Sorry it has taken me so long to say thank you. Your last post was incredibly instructive. I've learned so much, it really is great. I am attaching a copy of the latest CFM report based on 1080 cfm based on what you indicated in your last post.

I drew the ductwork out this weekend, just to double check my TEL. Unfortunately it was correct, so I am stuck with the .05 FR. *Is this OK?*

I have a couple of hopefully basic questions now as I am figuring out duct sizes.

1) Is it helpful to place a supply register in a hallway?

2) The ductolator I am using doesn't allow for a FR under .06. By using this, will it end up oversizing or undersizing the ducts? Is there anything I can do to account for that? Is there enough of a difference for me to try and pickup a ductolator?

3) I am trying to figure out how much of my existing ductwork I can use. The ductolator Currently I have a 12x10 and a 12x8 running to the attic to service the second floor, the 12x10 as a supply, the 12x8 as a return. The CFM report shows that the second floor needs 575 CFM. According to the ductolator, the 12x10 will move 575 CFM at 690 FPM. Is that OK? The 12x8 will move 575 CFM at 863FPM? I know that is high, but will that work? If the existing 12x8 and 12x8 can work, which is better for return and which is better for supply?

4) On the other side of the same question, is 398 fpm or 328 fpm too low for a trunk? We need to move 221 cfm and 182 cfm and currently there are 8x10 trunks for both. 

5) You said 4" supply lines are OK for bathrooms, but that all other rooms, regardless of their demand, should have 5" or more. Did I understand you correctly? So, even if a room only needs 14 cfm, I should still use a 5" line and then just use the register dampers, right?

Thanks as always!!


----------



## beenthere

Your welcome.

The new furnace will be able to operate fine even if its working against a starting ESP of .7"(starting FR referring to a new clean air filter). So using .06 (or .07" max FR) will work ok( above .07", you'll end up with a starting ESP of over .82", which will mean a VS blower will start to use just as much electric as a standard blower after only a week or 2).

Registers generally aren't needed in a hallway, as long as it walls are all inside walls, and the rooms it serves use it as a return air path.

Although the velocity for 575CFM through the 12X10, and 12X8 would be ok.

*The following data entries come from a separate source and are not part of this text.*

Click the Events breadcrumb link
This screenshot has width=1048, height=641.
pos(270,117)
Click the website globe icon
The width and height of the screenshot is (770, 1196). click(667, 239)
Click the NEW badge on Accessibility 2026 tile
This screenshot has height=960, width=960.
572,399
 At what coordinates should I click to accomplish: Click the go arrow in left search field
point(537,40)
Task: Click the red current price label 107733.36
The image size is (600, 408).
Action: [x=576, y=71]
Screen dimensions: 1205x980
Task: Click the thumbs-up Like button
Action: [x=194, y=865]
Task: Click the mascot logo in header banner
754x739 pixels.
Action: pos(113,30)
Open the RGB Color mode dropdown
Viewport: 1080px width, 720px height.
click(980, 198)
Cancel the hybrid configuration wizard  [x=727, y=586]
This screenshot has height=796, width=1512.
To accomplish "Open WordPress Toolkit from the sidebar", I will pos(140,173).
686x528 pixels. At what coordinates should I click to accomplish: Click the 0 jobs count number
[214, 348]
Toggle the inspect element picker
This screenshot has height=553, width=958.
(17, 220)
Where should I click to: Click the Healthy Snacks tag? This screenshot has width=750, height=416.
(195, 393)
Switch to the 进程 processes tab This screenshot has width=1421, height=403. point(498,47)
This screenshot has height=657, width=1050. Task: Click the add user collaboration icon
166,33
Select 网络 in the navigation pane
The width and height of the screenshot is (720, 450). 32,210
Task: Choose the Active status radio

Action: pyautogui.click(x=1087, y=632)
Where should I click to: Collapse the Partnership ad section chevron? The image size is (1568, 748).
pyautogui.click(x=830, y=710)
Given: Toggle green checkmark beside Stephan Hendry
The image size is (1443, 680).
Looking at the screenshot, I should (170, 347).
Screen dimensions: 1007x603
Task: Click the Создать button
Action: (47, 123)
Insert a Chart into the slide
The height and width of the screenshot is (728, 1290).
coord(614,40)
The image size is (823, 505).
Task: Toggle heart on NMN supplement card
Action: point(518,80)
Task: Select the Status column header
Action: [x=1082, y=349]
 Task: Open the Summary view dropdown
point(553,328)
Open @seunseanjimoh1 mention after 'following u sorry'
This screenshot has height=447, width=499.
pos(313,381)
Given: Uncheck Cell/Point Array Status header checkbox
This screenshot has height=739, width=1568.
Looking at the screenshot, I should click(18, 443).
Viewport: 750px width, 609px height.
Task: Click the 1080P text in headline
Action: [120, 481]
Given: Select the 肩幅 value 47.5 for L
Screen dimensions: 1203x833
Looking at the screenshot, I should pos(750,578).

What will happen, is that the static pressure in those 2 different sizes will prevent them from having the same amount of air flow.

EG: 575CFM through a 12X10 duct is a FR of .072", 575 CFM through a 12X8 duct is a FR of .13"wc.
So in this case. The return is too restrictive to return the 575CFM from the second floor.
So the solution would be to add another return some where to make up the additional 160 CFM that the 12X8 won't move at the same FR as the 12X10 supply.

If the 10X8 is a long run, or goes through unconditioned space, then 330FPM is a bit too low/slow.
If its a short trunk line run, then its no problem.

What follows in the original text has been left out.